On the surface, the cases appear nearly identical: Michael Brown and Dillon Taylor, two young, unarmed men with sketchy criminal pasts shot to death by police officers two days apart.
But while the world knows of the highly publicized situation involving 18-year-old Mr. Brown, whose Aug. 9 death in Ferguson, Missouri touched off violence, protests and an angry national debate, most people outside Utah have never heard of 20-year-old Mr. Taylor.
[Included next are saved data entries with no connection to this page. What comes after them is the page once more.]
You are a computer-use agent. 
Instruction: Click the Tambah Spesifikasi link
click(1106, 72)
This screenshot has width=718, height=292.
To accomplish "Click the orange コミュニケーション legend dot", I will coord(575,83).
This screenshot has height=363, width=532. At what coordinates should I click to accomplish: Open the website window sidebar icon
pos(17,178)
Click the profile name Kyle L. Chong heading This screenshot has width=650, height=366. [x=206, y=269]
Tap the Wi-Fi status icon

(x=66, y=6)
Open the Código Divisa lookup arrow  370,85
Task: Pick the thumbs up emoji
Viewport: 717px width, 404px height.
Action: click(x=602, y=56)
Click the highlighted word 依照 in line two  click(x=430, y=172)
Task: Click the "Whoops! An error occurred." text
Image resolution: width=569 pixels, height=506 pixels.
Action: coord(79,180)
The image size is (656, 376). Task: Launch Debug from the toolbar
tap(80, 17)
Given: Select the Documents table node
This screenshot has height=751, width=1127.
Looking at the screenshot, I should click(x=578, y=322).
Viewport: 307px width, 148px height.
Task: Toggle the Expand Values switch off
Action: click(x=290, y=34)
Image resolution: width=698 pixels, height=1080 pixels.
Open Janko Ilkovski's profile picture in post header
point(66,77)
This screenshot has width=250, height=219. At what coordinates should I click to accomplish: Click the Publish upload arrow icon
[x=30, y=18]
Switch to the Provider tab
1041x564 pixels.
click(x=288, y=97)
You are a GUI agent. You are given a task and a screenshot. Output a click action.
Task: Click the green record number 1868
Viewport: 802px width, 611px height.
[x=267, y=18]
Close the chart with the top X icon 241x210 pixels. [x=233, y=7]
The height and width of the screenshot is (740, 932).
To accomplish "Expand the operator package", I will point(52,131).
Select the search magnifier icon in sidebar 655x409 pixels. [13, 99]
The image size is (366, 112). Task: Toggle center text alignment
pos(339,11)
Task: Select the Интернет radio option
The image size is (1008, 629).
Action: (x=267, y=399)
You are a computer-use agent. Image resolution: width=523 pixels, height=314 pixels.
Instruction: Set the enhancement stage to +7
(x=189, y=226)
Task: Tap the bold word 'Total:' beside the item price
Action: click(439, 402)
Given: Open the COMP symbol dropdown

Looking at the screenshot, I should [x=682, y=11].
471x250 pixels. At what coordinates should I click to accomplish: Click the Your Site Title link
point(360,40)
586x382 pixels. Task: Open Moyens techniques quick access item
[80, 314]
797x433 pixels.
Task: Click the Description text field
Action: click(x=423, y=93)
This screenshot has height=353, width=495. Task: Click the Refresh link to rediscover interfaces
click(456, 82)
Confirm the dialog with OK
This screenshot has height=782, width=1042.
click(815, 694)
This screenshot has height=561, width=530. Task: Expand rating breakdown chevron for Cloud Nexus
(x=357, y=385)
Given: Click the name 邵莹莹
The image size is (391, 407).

Critics say there’s a reason for the discrepancy in media coverage: race. Mr. Brown was black and the officer who shot him was white. Mr. Taylor wasn’t black — he’s been described as white and Hispanic — and the officer who shot him Aug. 11 outside a 7-Eleven in South Salt Lake wasn’t white.
The perceived double standard is fueling resentment and talk of double standards on conservative talk radio and social media, where the website Twitchy has compiled a list of Twitter comments asking why Mr. Brown’s death has been front-page news for weeks while Mr. Taylor’s was a footnote at best.
“Black cop kills unarmed white male #DillonTaylor in Utah,” says a Thursday post on Twitter by radio talk-show host Wayne Dupree, who is black. “#LiberalMedia can’t find [their] way to cover the story.”
A sarcastic Sunday tweet from Valerie said, “CNN Please! We need the name and home address of #DillonTaylor’s killer immediately. Why hasn’t he been arrested??!!!!!”
From Mark Andersen: “Black cop kills unarmed white male #DillonTaylor in Utah. Where is @TheRevAl, @msnbc and @CNN? Is @DOJgov there? Did @BarackObama speak?”
Critics of the disparity in coverage and outrage said that it is actually the Brown case that is the outlier: Statistics indicate that black-on-black crime is far more common than the case of a white-on-black crime. For homicide, for instance, the FBI in 2012 found that of the 2,648 black murder victims, some 2,412 were killed by fellow blacks and only 193 by whites. (Whites also were likely far more likely to be killed by fellow whites than by members of other races, according to the data.)